• _About this task_
Some lines below hold "each". Pick them out and copy them.

Pixel coordinate grounding data
╭──
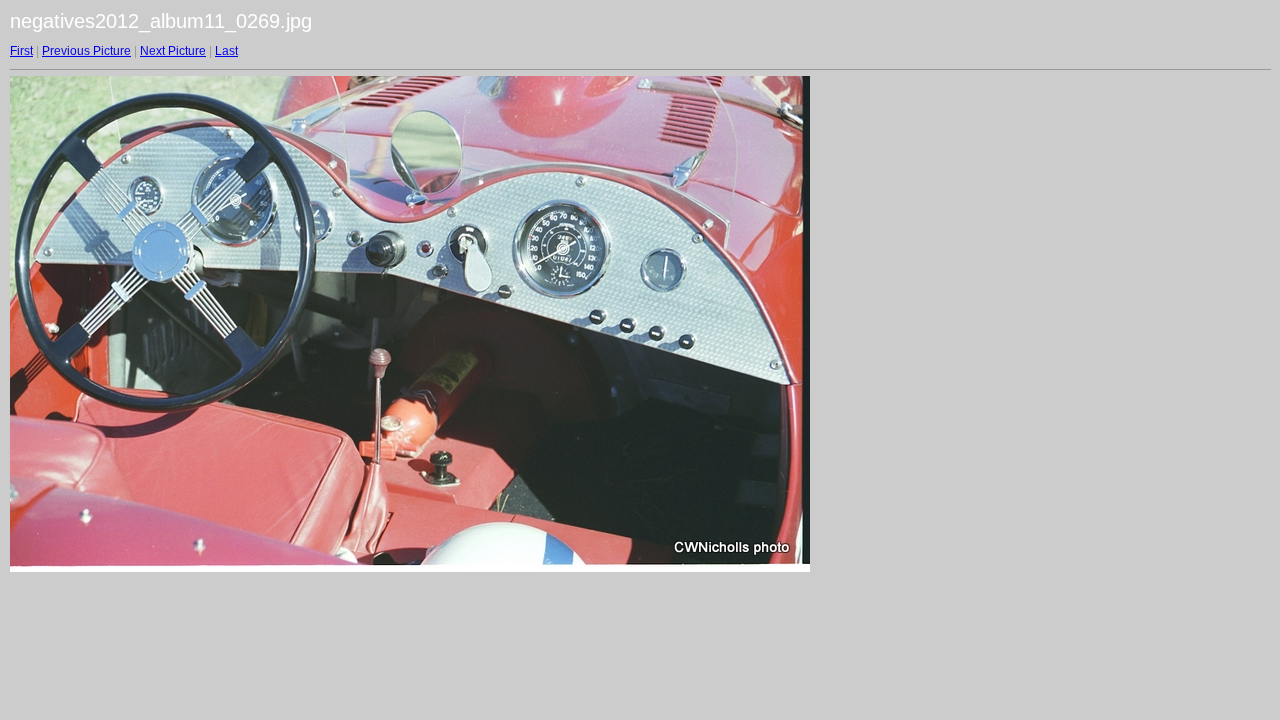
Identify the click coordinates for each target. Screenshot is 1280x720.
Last (226, 51)
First (21, 51)
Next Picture (173, 51)
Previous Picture (86, 51)
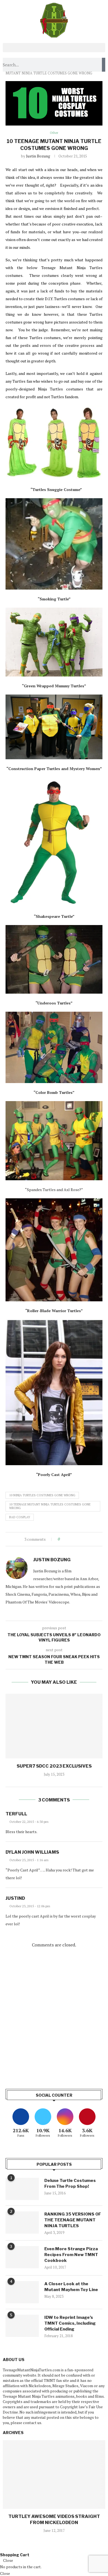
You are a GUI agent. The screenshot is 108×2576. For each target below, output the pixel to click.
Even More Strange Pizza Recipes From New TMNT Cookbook (71, 2254)
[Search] (103, 65)
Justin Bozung (38, 156)
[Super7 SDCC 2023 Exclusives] (54, 1726)
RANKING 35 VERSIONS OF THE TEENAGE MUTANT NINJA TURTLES (72, 2220)
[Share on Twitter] (74, 1539)
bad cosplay (19, 1517)
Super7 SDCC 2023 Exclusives (54, 1766)
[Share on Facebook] (68, 1539)
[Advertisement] (54, 2019)
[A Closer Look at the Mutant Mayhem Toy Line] (22, 2292)
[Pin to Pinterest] (79, 1539)
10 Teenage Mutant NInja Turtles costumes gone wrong (50, 1506)
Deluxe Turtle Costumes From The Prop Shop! (70, 2183)
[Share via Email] (84, 1539)
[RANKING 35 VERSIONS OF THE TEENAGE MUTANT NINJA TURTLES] (22, 2222)
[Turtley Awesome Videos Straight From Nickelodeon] (54, 2474)
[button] (54, 47)
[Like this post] (62, 1539)
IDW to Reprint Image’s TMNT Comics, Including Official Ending (70, 2323)
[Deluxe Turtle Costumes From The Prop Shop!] (22, 2189)
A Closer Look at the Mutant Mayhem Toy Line (71, 2286)
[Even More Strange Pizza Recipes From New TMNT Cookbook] (22, 2257)
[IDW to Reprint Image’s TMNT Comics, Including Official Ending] (22, 2326)
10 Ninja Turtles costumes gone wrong (42, 1495)
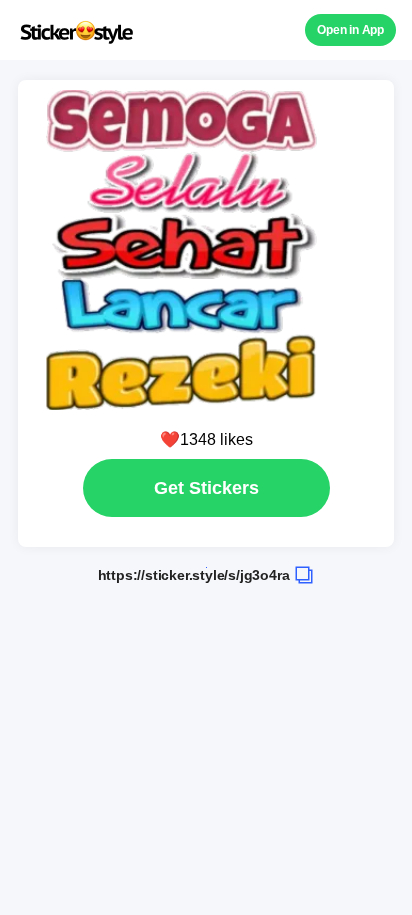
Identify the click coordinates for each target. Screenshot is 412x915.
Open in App (350, 30)
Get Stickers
╰──
• _Finished exercise_
Identify the click coordinates for each target. Screenshot is 1280x720.
You are a GUI agent. The screenshot is 108×2576. For each target below, output the pixel to click.
Identify the click coordinates for each target. Screenshot is 412x915.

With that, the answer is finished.